• [ASSIGNMENT] Where the data below shows a picture, leave that picture out and copy the rest exactly.

• [AVAILABLE RECORDS]
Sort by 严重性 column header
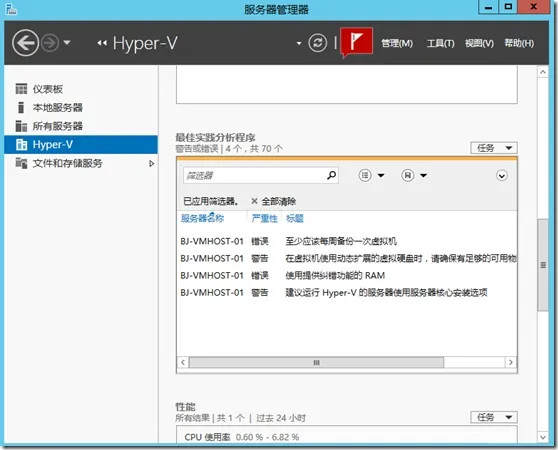The image size is (558, 450). [x=264, y=218]
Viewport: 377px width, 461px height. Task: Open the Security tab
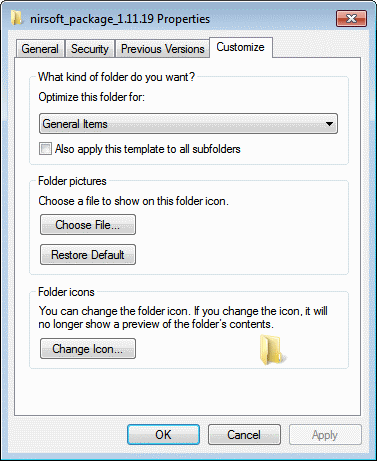click(90, 49)
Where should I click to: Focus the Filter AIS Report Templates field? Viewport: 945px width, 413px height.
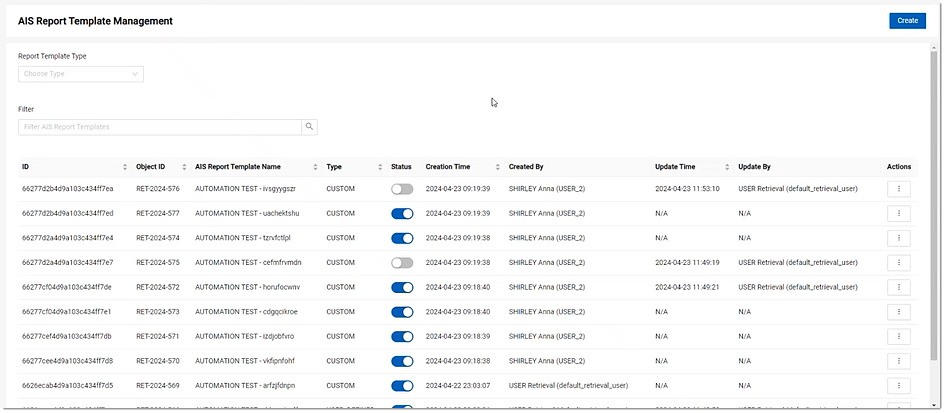tap(160, 127)
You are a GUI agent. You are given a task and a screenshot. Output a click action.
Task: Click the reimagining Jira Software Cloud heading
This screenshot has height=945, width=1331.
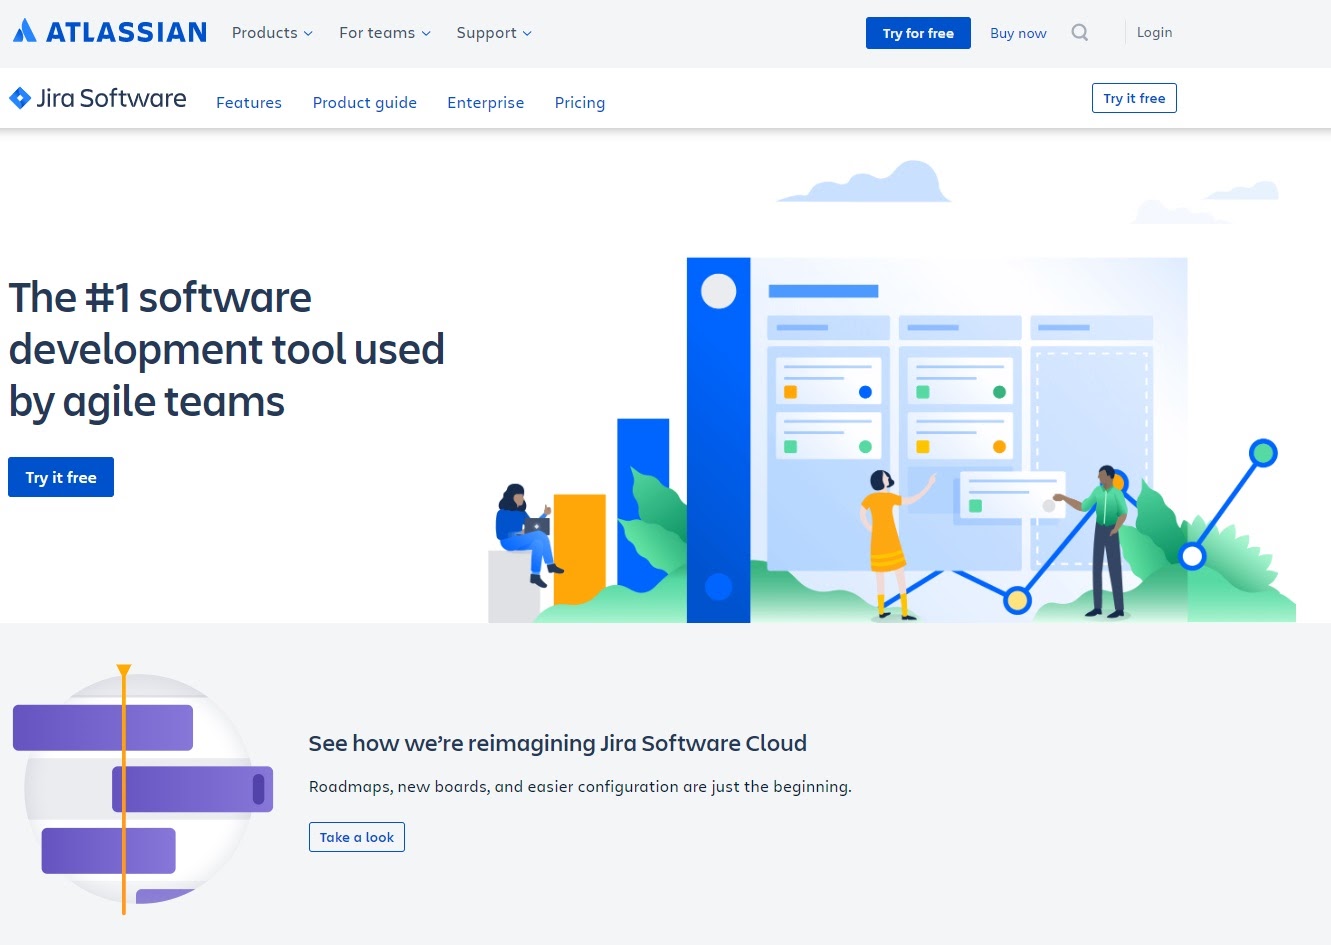click(557, 743)
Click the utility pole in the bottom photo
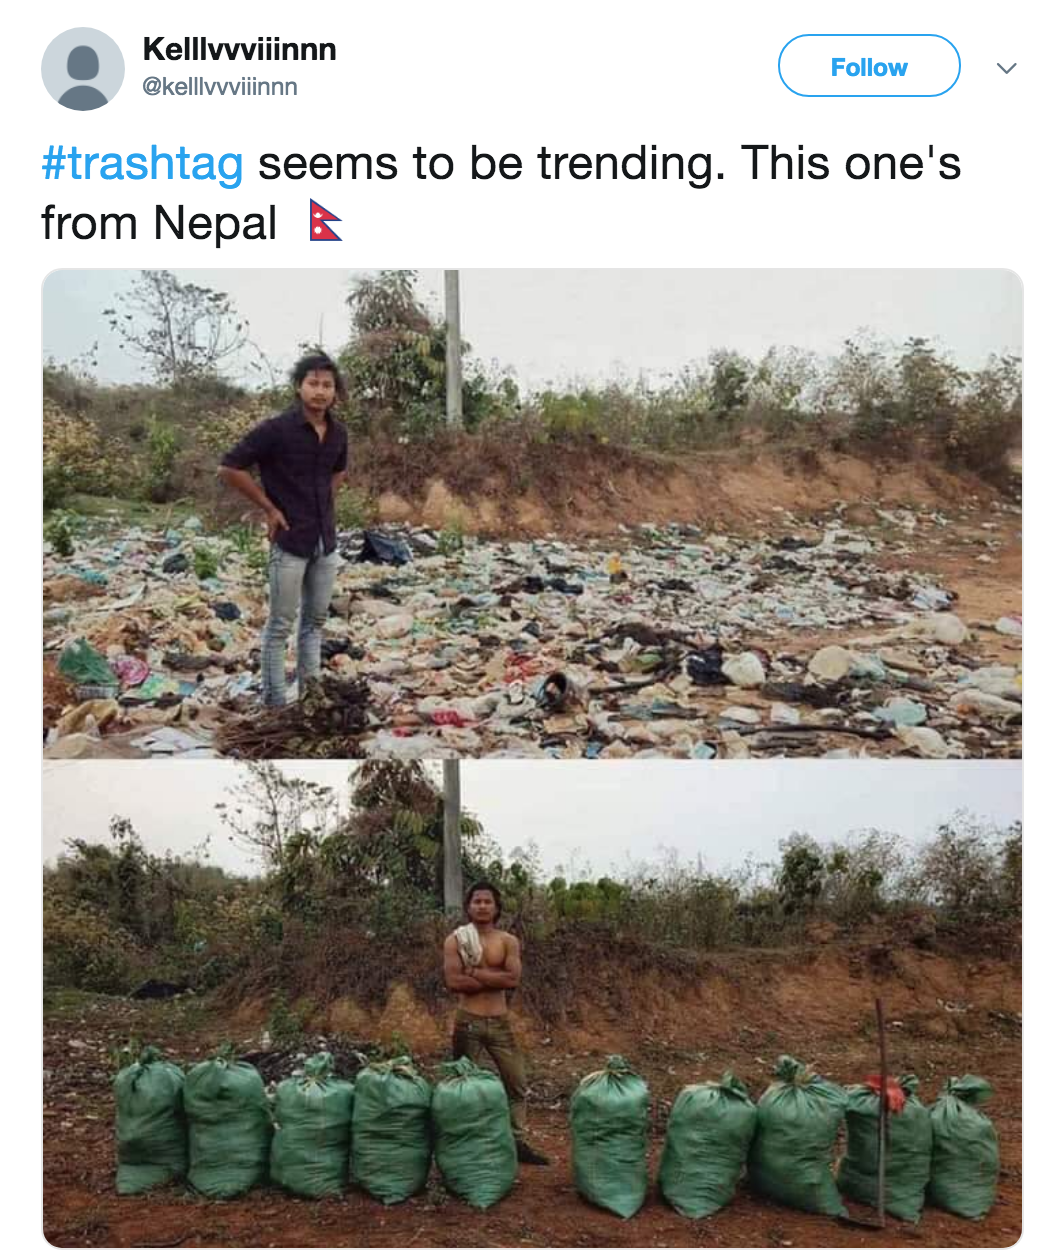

• [TASK RESULT]
Sort by 严重性 column header
The image size is (558, 450). [x=264, y=218]
Viewport: 377px width, 461px height. Task: Open the Security tab
click(90, 49)
Where should I click to: Focus the Filter AIS Report Templates field? Viewport: 945px width, 413px height.
tap(160, 127)
You are a GUI agent. You are given a task and a screenshot. Output a click action.
Task: Click the reimagining Jira Software Cloud heading
This screenshot has height=945, width=1331.
click(557, 743)
Click the utility pole in the bottom photo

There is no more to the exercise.